Le Sénégal n’est pas en retard dans le domaine de la sécurité nucléaire. C’est le constat fait par Ndèye Arame Boye Faye, directrice de l’Autorité sénégalaise de radioprotection et de sûreté lors d’une session de sensibilisation avec la presse sénégalaise.

«Le Sénégal n’est pas en retard par rapport aux mesures que le monde a prises suite aux attaques terroristes du 11 septembre. On s’est rendu compte qu’il y a des risques d’attaques liées à l’utilisation de ces sources depuis cette date », a déclaré Ndèye Arame Boye Faye. 

Selon la directrice, on ne doit pas donner l’opportunité aux « malveillants » d’avoir accès à des sources radioactives et de les utiliser à des fins néfastes, il est exigé un certain nombre de mesures qui prennent en compte les conditions d’importation, de l’exportation mais aussi du transport à l’intérieur et la détention et l’utilisation.

■ **CONSIGNE**
Prolongez le texte sur la sécurité nucléaire au Sénégal en reprenant juste après sa dernière phrase.

■ **DONNÉES FOURNIES**
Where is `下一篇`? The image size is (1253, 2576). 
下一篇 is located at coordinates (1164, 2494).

--

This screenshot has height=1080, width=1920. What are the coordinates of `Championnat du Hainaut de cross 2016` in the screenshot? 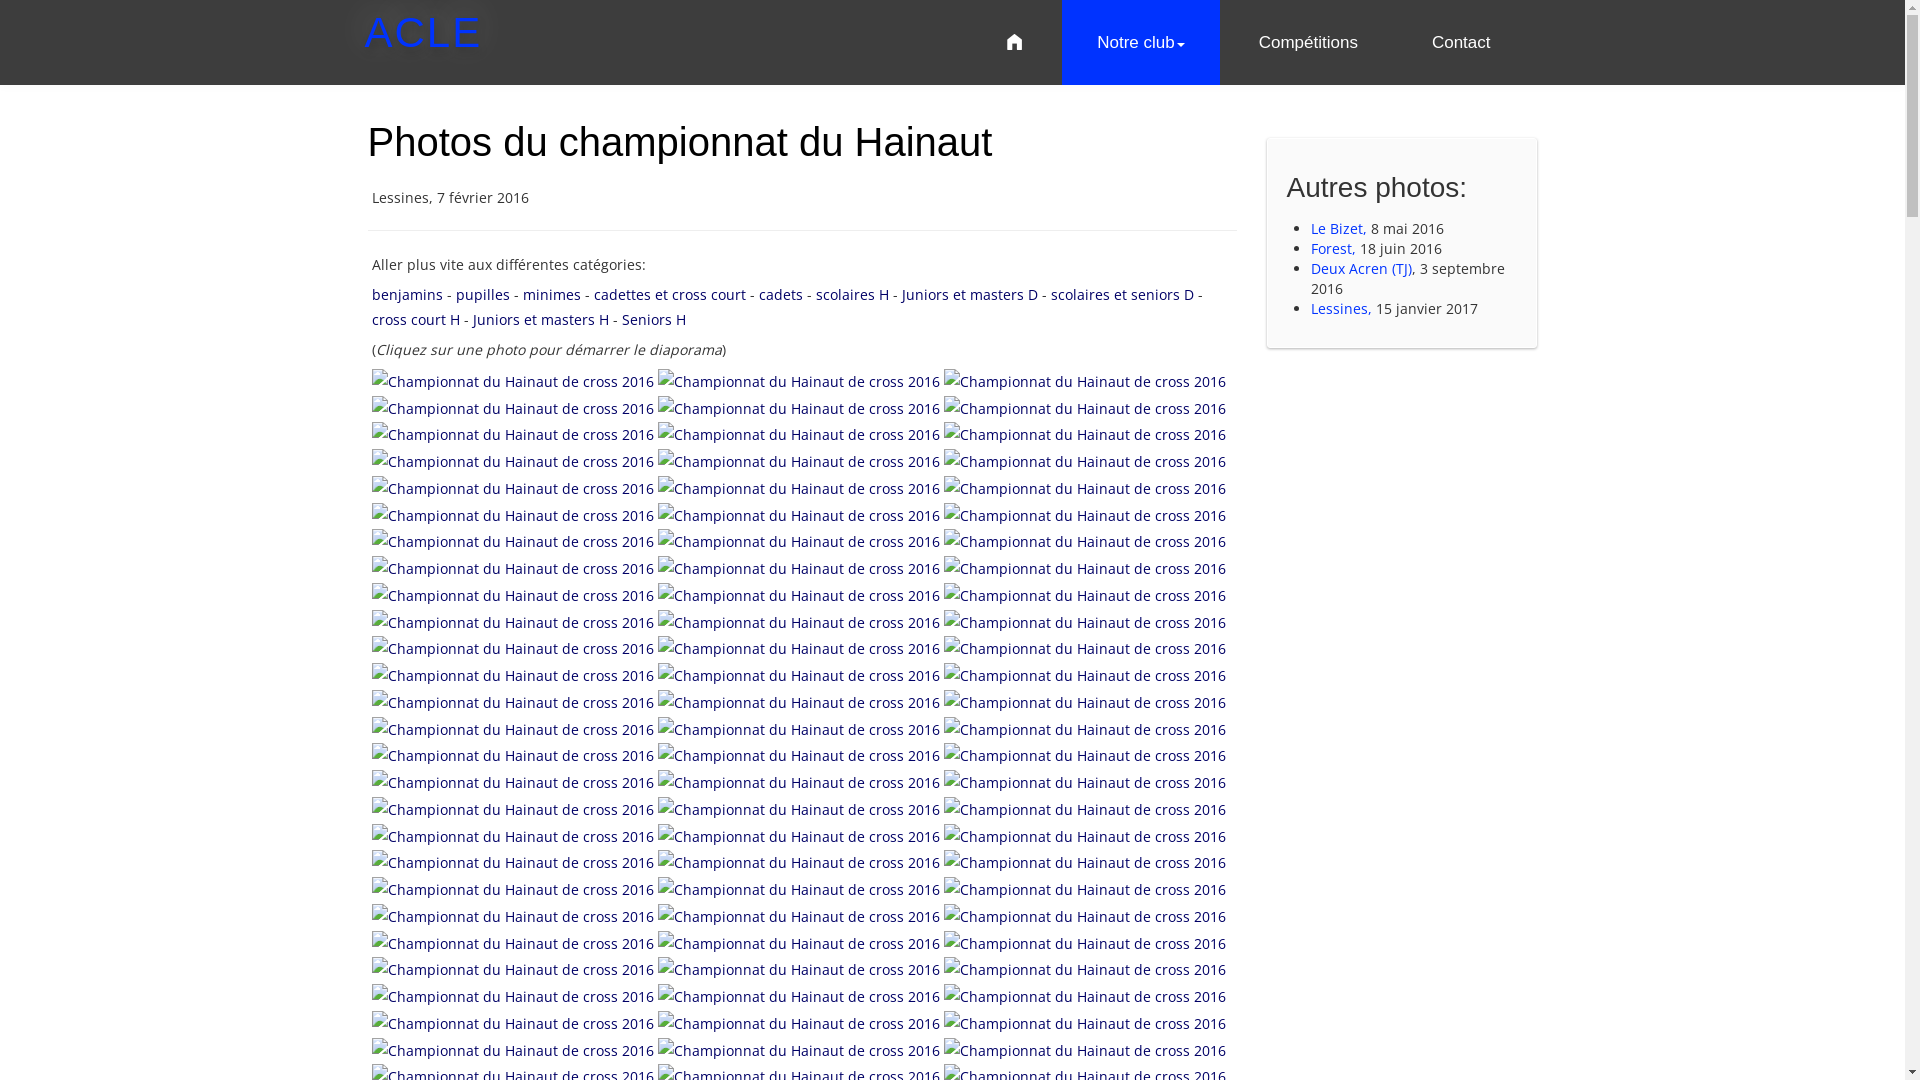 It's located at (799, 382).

---

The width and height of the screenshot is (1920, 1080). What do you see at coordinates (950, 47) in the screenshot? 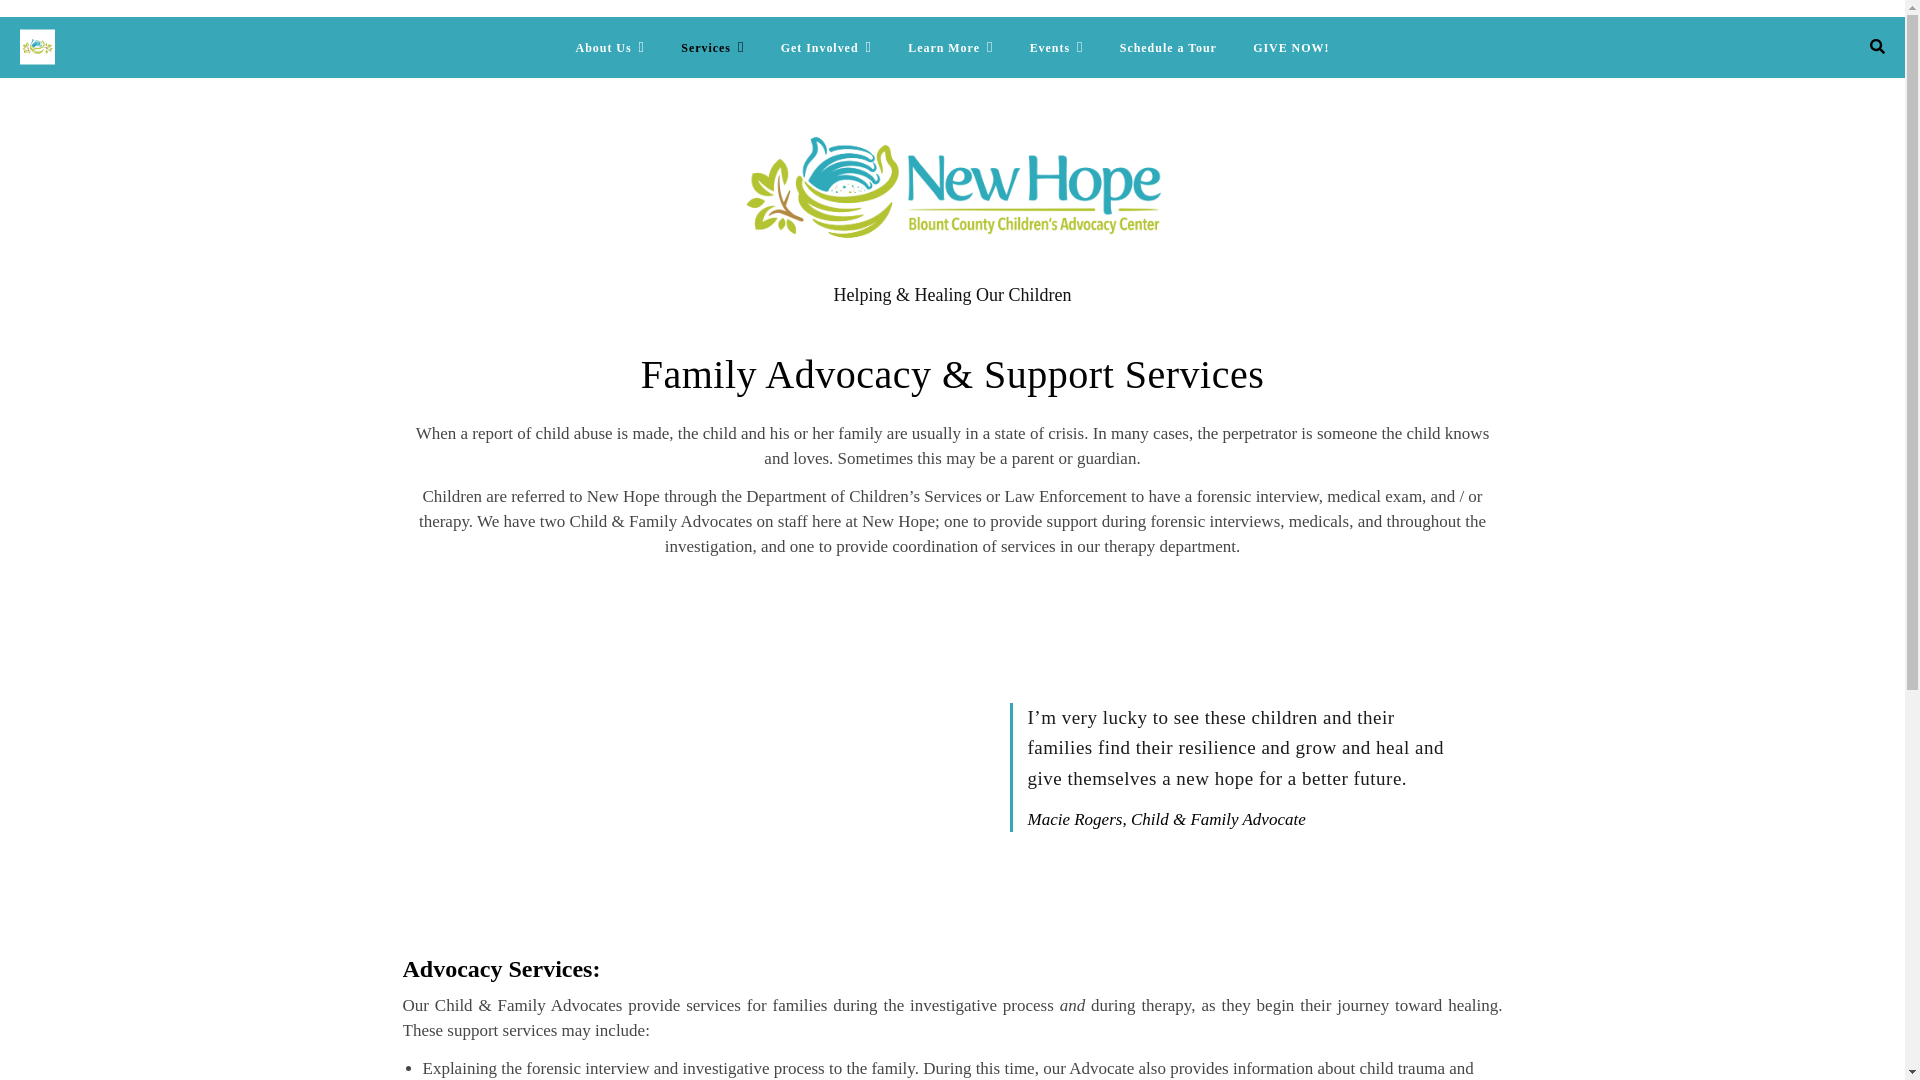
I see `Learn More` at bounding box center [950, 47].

■ **RÉSULTAT DE LA TÂCHE**
D’ailleurs ajoute-t-elle, des stratégies sont également élaborées en étroite collaboration avec les forces de défense et de sécurité, pour avoir une longueur d’avance sur les groupes malfaisants qui seraient tentés de faire des attaques avec ce genre d’armes

L’Autorité sénégalaise de radioprotection et de sûreté a pour mission de réglementer, autoriser, contrôler tout ce qui se passe dans le domaine des émissions radioactives. Elle a aussi pour rôle d’informer, de protéger les travailleurs, le public et l’environnement. 

Elle également consacre une part importante au suivi domestique des travailleurs exposés aux sources radioactives. Pour ce faire, l’organe de régulation s’est dotée d’un laboratoire de dosimétrie équipé d’un système manuel basé sur la technologie OSL Insight. Ce qui fait qu’au début du mois de décembre, l’ARSN assurait le suivi dosimétrique d’au moins 650 travailleurs.   

Pour mieux assurer ses prérogatives, l’ARSN rattaché au secrétariat général du gouvernement a travaillé sur un projet de loi qui a été adopté par l’Assemblée nationale. La promulgation devrait intervenir dans les prochains jours.